In Iran, si complica la crisi politica scoppiata dopo la contestata rielezione del
presidente Ahmadinejad. Oltre alle continue proteste dell’opposizione, che ha chiesto
alle autorità di poter commemorare le vittime delle manifestazioni dei giorni scorsi,
anche all’interno della maggioranza la situazione è tesa. Dopo il suo vice, Ahmadinejad
ha dovuto licenziare altri quattro ministri per volere della guida spirituale, Alì
Khamenei. Che significato dare a questa situazione? Gabriella Ceraso lo ha
chiesto al giornalista iraniano Bijan Zarmandili:
D. - Più
che un cambiamento dei programmi e delle alleanze all’interno, io direi che a questo
punto le dimissioni di questi ultimi ministri seguono in realtà quelle del vice di
Ahmadinejad. Costui è stato costretto a rinunciare al proprio vice e questo per ordine
diretto di Ali Khamenei, la guida della rivoluzione. Ciò significa che si è spostato,
in un certo senso, il conflitto tra l’opposizione e il regime di Ahmadinejad. Si è
spostato all’interno dello stesso regime, nel senso che gli ultraconservatori - quelli
che hanno finora sostenuto la candidatura e la presidenza di Ahmadineajd - pensano
a questo punto che lui sia il personaggio più debole e, quindi, in qualche modo vogliono
ostacolare la sua ulteriore ascesa. D. - Come risponderà il
regime alla richiesta di commemorare le vittime delle proteste? R.

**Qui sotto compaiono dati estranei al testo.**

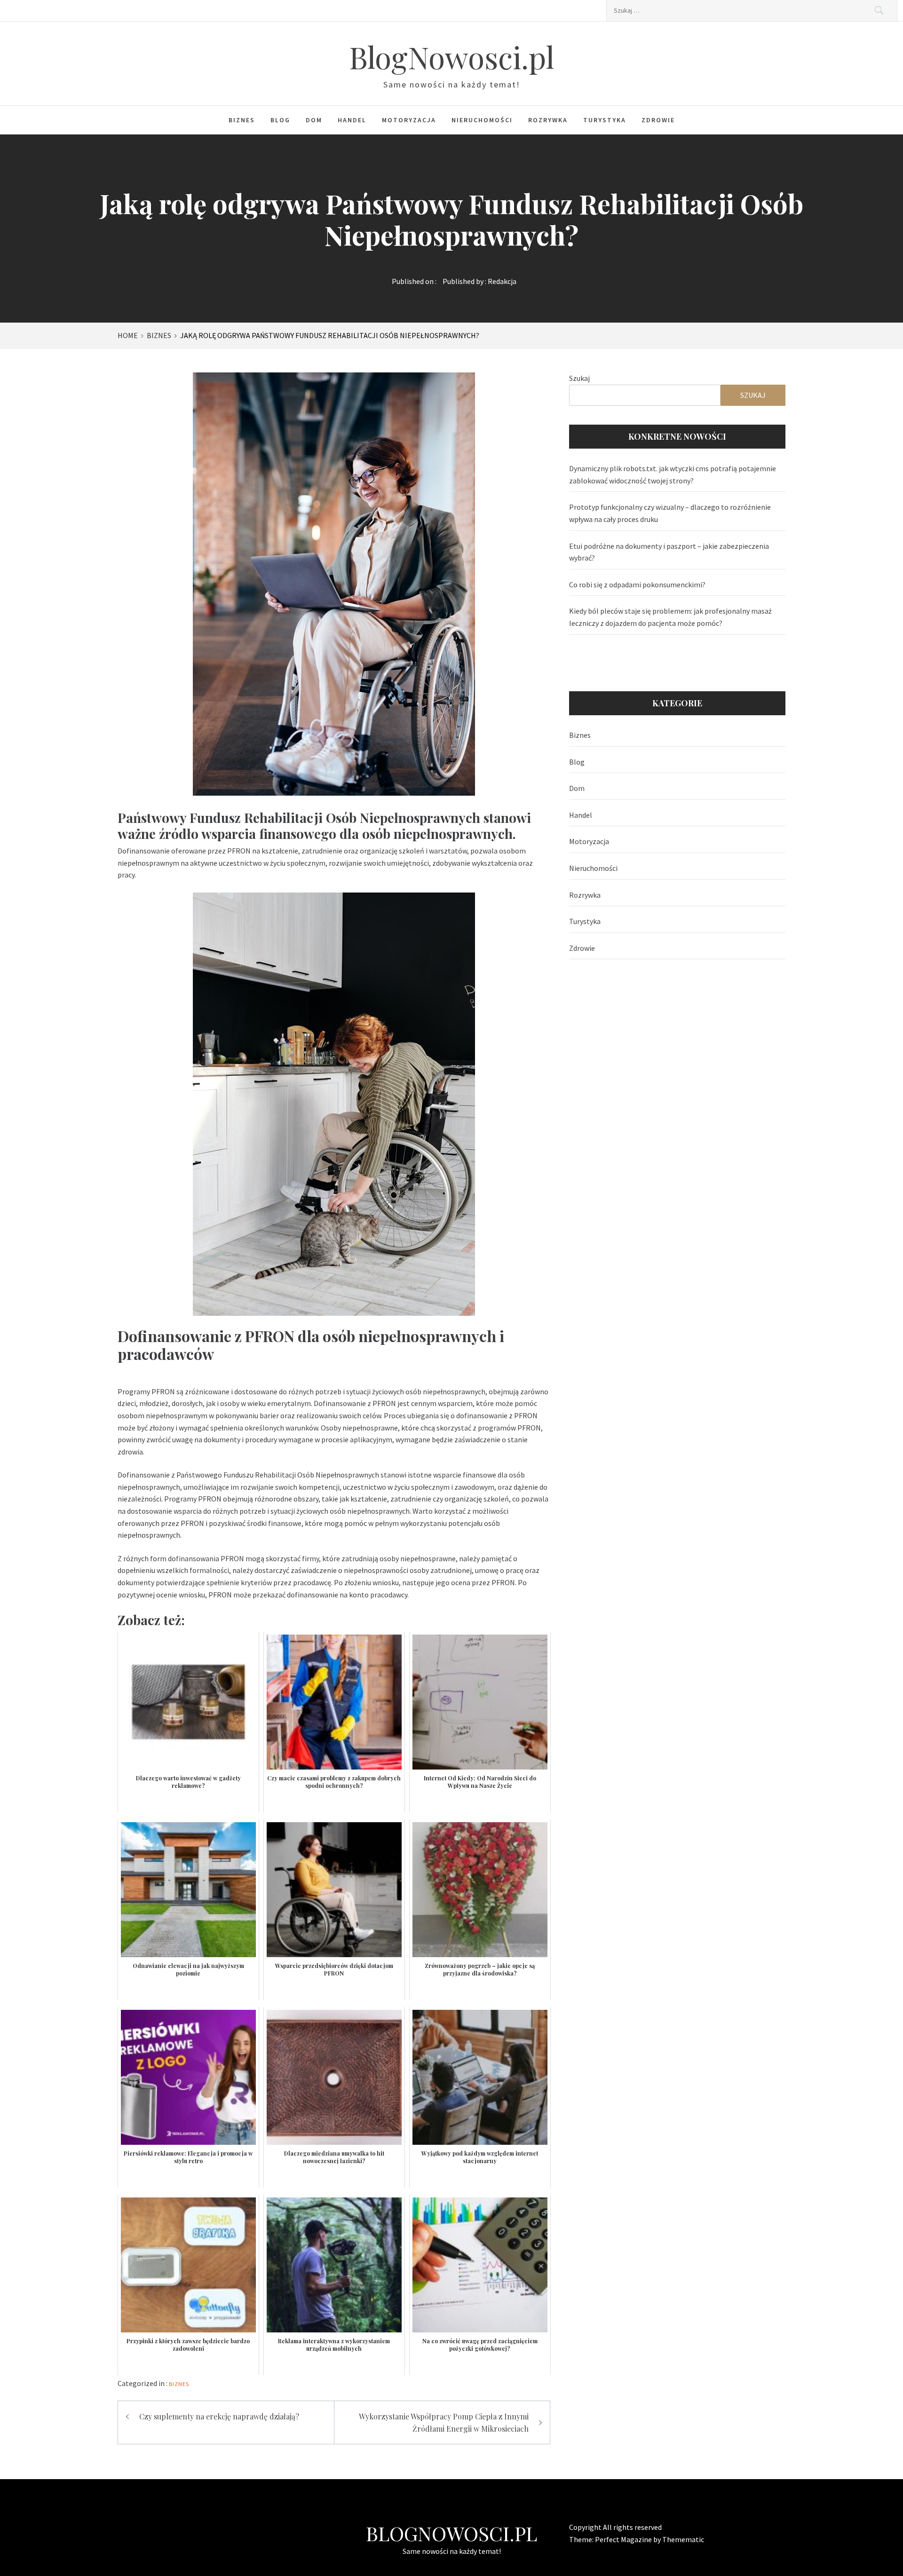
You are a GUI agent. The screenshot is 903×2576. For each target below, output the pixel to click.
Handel (352, 120)
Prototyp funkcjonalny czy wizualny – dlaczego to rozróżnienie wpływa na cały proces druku (670, 513)
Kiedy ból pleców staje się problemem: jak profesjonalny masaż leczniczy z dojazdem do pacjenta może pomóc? (670, 617)
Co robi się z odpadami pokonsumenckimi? (637, 584)
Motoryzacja (409, 120)
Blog (280, 120)
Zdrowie (658, 120)
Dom (314, 120)
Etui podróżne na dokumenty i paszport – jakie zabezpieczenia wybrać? (669, 552)
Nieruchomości (482, 120)
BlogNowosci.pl (451, 57)
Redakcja (502, 281)
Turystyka (604, 120)
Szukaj (579, 378)
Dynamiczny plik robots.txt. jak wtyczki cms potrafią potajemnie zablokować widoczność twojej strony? (672, 474)
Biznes (242, 120)
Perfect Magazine (624, 2539)
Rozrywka (548, 120)
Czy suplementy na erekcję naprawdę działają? (219, 2416)
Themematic (683, 2539)
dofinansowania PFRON (206, 1558)
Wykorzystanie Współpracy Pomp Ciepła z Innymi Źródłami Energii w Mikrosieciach (444, 2422)
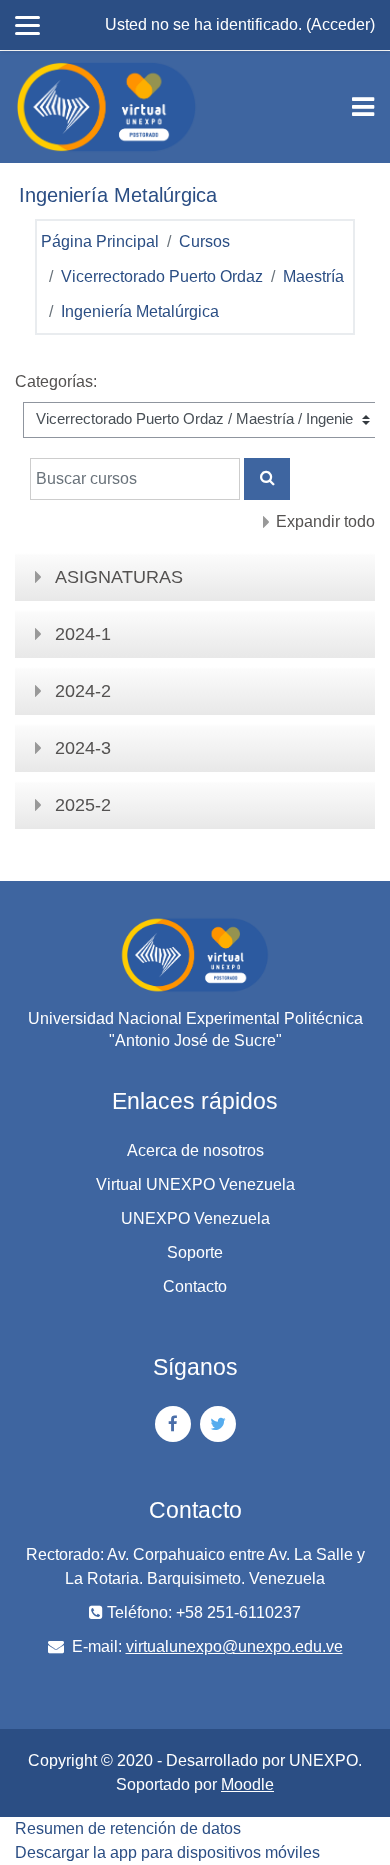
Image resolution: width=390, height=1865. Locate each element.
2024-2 (83, 691)
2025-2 (83, 805)
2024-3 (83, 748)
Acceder (340, 24)
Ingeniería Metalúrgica (140, 311)
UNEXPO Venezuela (195, 1218)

- Probabilmente, cercheranno di non accentuare il conflitto in atto e tuttavia non
possono neppure lasciare che ci siano di nuovo milioni di persone che criticano il
regime. Questo, in realtà, è un dilemma del governo e del regime e di questo dilemma
sta giustamente approfittando anche l’opposizione, nel senso che alla scadenza precisa
chiede di scendere in piazza per mostrare la propria forza.